> _DATASET EXCERPTS_:
◆ ◆ ◆ ◆ ◆ ◆ ◆

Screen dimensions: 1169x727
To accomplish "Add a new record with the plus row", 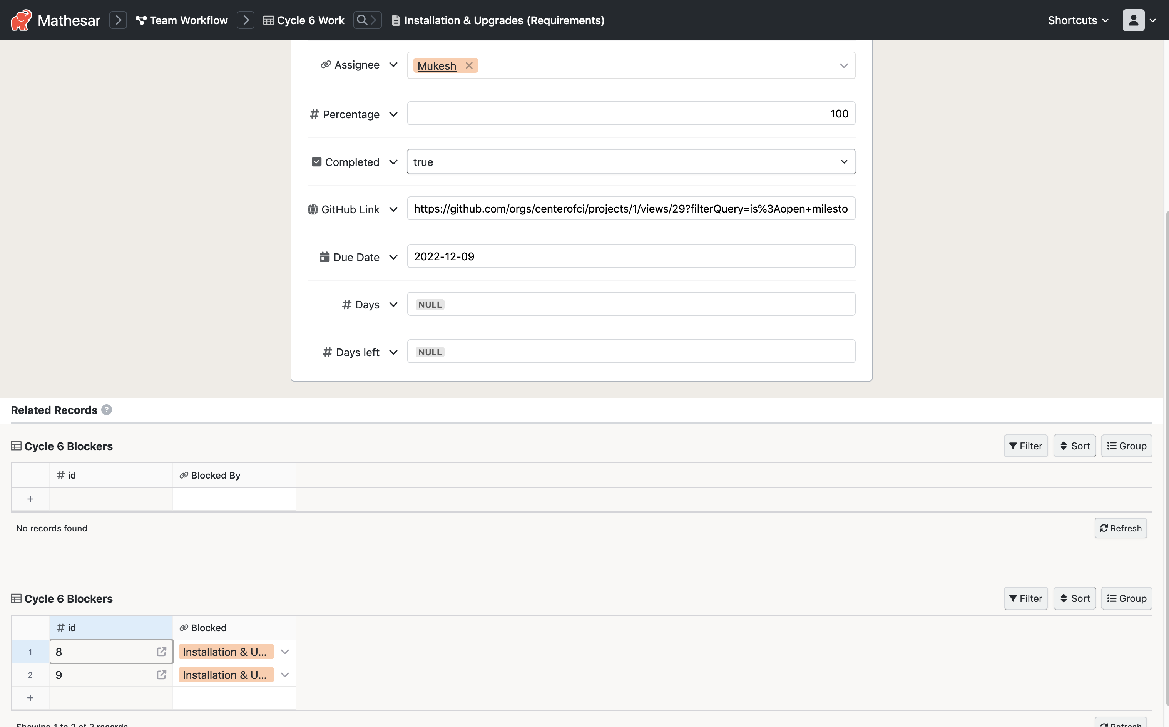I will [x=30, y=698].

◆ ◆ ◆ ◆ ◆ ◆ ◆

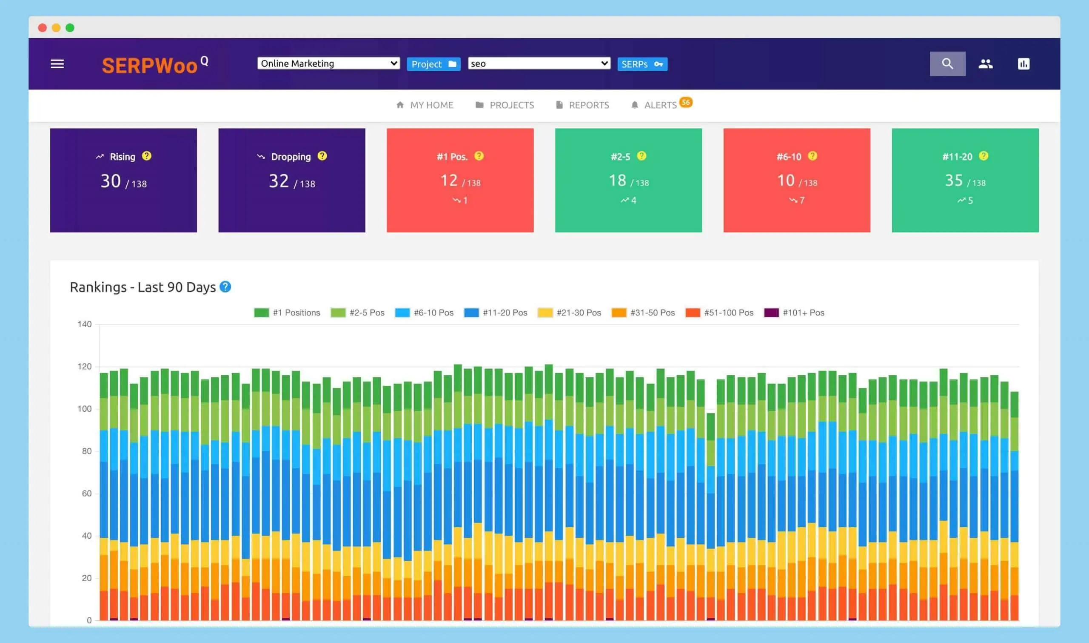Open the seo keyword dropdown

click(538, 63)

◆ ◆ ◆ ◆ ◆ ◆ ◆

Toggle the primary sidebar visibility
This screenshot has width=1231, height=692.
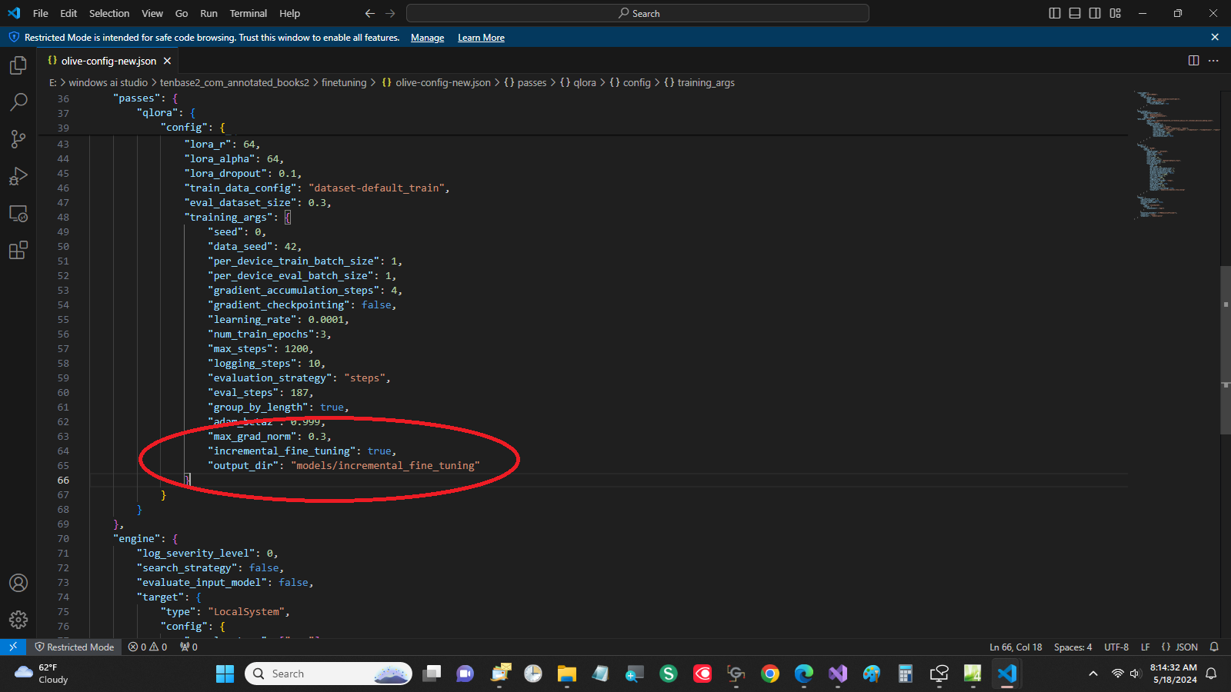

◆ ◆ ◆ ◆ ◆ ◆ ◆

> _WHAT THIS TASK INVOLVES_: Could you repeat exactly the lines in the listing above from the one with "Toggle the primary sidebar visibility" down to the one with "This screenshot has width=1231, height=692."? Include both of those lines.

> _EXERCISE ANSWER_:
Toggle the primary sidebar visibility
This screenshot has width=1231, height=692.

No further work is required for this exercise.